Source data
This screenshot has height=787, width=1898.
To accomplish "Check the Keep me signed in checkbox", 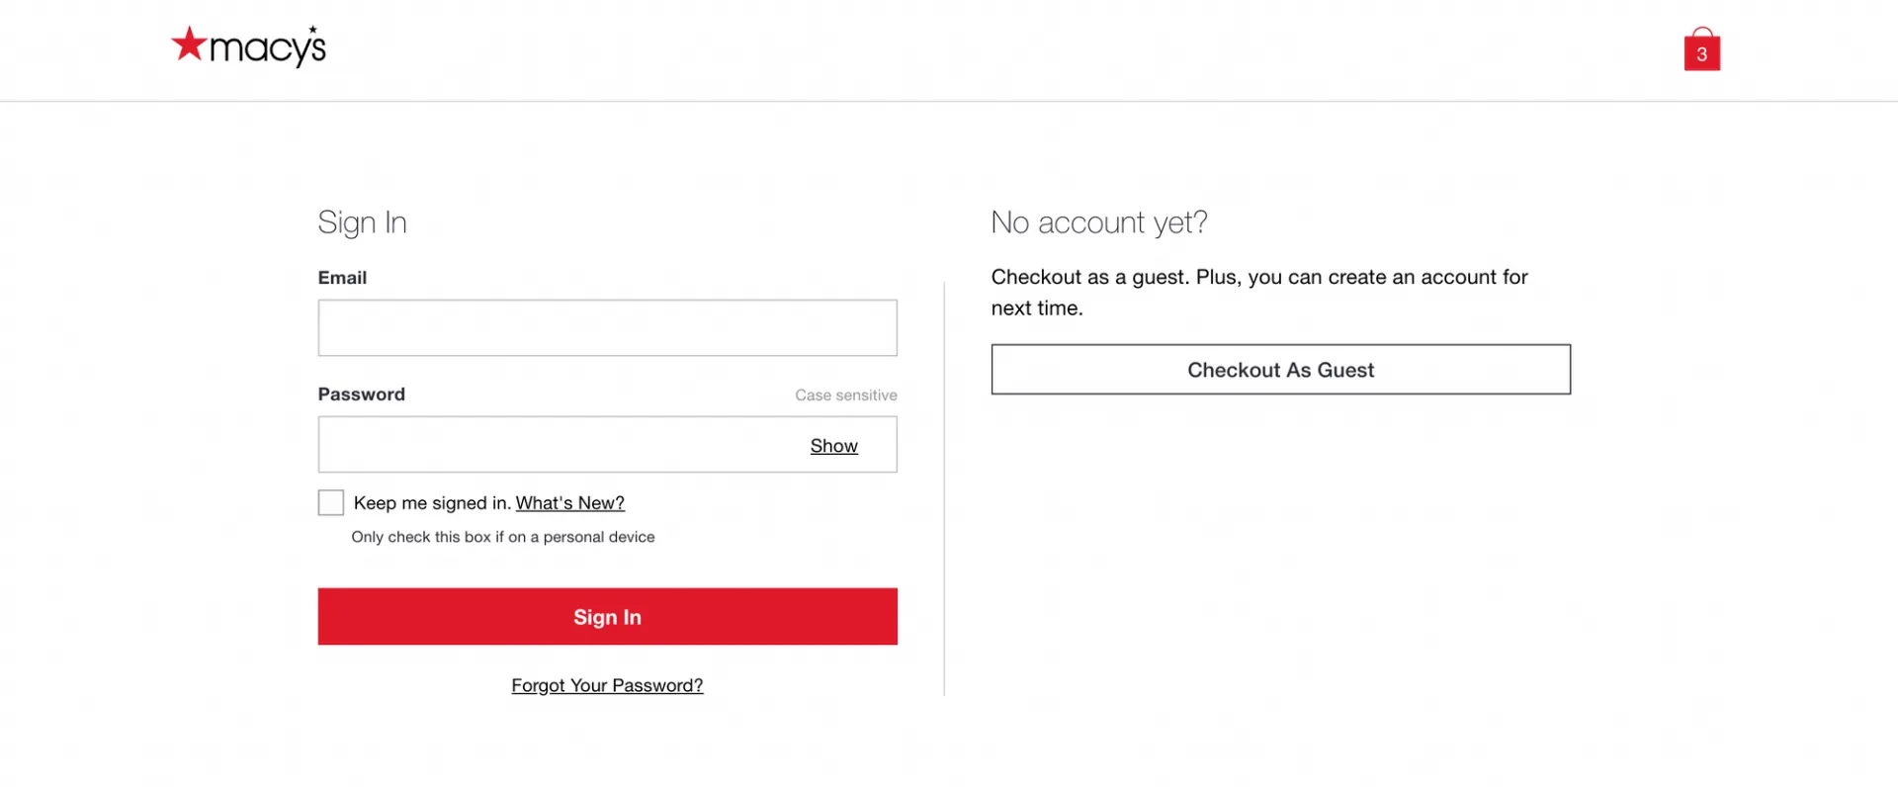I will click(x=331, y=502).
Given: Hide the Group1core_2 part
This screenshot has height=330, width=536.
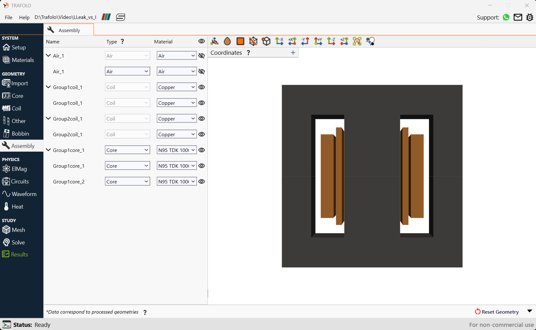Looking at the screenshot, I should [x=202, y=182].
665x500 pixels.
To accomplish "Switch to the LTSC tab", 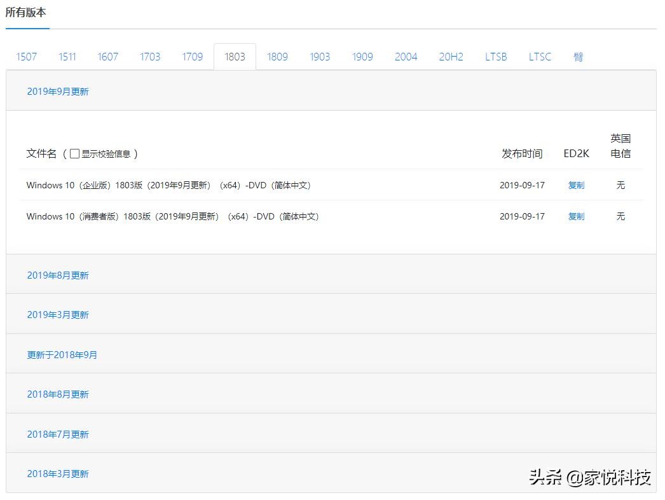I will tap(540, 57).
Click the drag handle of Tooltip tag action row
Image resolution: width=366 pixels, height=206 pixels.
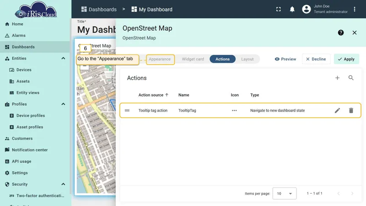click(127, 110)
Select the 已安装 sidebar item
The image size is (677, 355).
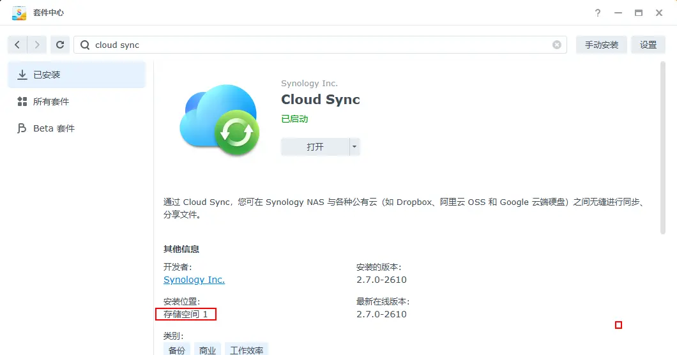click(x=77, y=75)
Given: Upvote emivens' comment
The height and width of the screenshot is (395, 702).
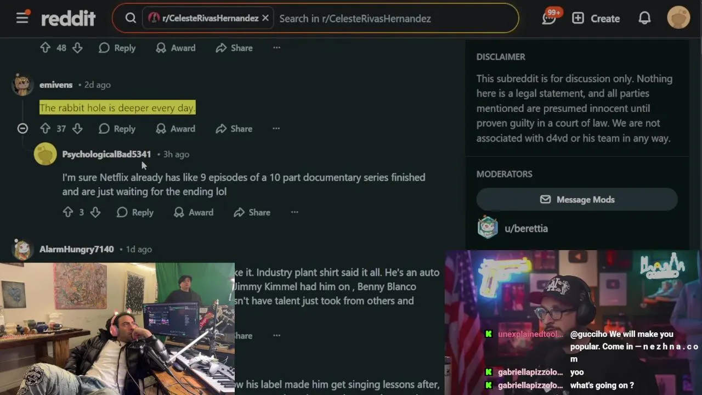Looking at the screenshot, I should pyautogui.click(x=45, y=128).
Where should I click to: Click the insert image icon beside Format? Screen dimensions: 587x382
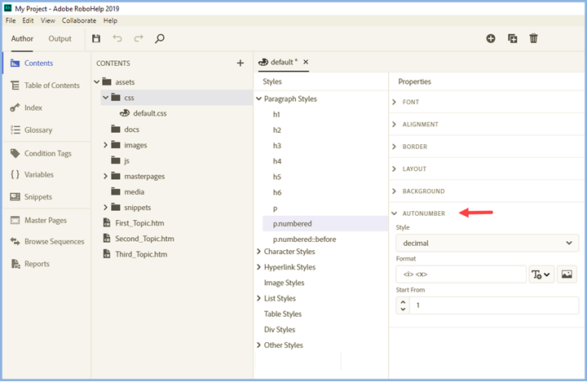pos(567,274)
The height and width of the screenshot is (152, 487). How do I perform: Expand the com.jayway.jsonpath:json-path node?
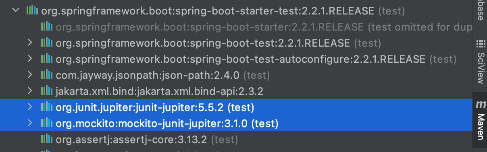[29, 75]
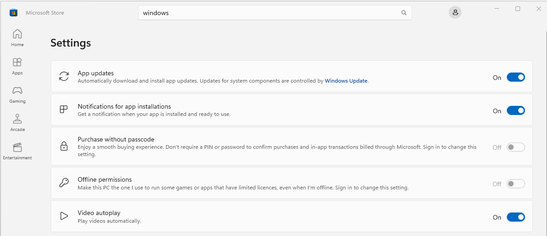Click the Video autoplay play icon

[64, 216]
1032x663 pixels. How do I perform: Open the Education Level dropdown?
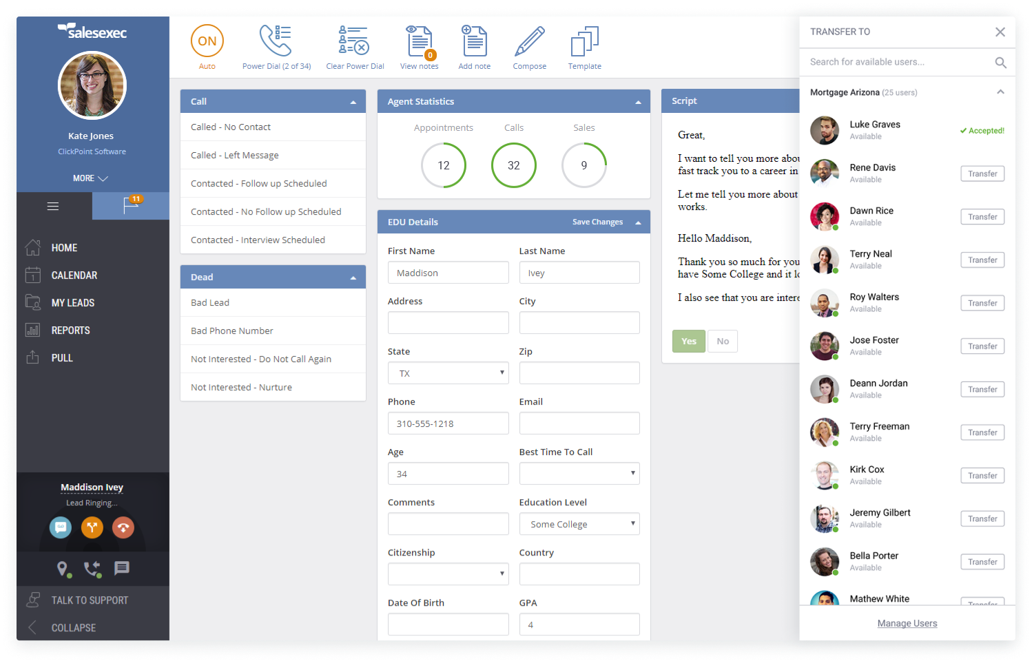coord(579,524)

# What needs to be done
Which lines above contain "Given"? Show each of them.

# Result of the task
Given: Hide the Group1core_2 part
Given: Upvote emivens' comment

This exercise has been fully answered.